(Dataset records)

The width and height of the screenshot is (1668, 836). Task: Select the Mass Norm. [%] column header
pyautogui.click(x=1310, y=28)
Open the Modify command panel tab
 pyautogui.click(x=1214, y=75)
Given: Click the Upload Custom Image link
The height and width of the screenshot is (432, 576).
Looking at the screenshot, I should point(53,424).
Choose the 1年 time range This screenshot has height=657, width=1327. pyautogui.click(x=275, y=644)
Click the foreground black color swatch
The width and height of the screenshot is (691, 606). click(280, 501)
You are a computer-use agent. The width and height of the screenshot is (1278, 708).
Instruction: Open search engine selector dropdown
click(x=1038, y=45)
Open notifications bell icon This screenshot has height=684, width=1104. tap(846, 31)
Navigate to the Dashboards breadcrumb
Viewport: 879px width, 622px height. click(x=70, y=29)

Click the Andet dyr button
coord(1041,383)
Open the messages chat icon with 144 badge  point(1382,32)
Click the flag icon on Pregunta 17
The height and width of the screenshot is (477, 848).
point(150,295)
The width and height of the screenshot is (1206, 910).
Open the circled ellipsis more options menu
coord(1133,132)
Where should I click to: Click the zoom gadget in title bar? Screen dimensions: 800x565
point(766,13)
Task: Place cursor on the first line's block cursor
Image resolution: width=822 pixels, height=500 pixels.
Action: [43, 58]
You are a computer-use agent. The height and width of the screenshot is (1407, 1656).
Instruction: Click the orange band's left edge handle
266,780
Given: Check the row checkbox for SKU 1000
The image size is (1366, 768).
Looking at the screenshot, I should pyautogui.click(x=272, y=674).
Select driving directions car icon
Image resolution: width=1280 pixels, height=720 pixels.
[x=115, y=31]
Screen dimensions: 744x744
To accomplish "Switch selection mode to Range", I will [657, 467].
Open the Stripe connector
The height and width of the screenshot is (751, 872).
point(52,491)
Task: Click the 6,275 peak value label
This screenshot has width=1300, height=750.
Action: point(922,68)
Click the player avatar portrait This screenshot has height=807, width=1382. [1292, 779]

(End Dataset records)

**What you need to do:**
Using the entries above, give back exactly the line containing "The height and width of the screenshot is (432, 576).", the line containing "Open the messages", and every line between them, and nothing else.

**Response to the task:**
The height and width of the screenshot is (432, 576).
Looking at the screenshot, I should point(53,424).
Choose the 1年 time range This screenshot has height=657, width=1327. pyautogui.click(x=275, y=644)
Click the foreground black color swatch
The width and height of the screenshot is (691, 606). click(280, 501)
You are a computer-use agent. The width and height of the screenshot is (1278, 708).
Instruction: Open search engine selector dropdown
click(x=1038, y=45)
Open notifications bell icon This screenshot has height=684, width=1104. tap(846, 31)
Navigate to the Dashboards breadcrumb
Viewport: 879px width, 622px height. click(x=70, y=29)

Click the Andet dyr button
coord(1041,383)
Open the messages chat icon with 144 badge  point(1382,32)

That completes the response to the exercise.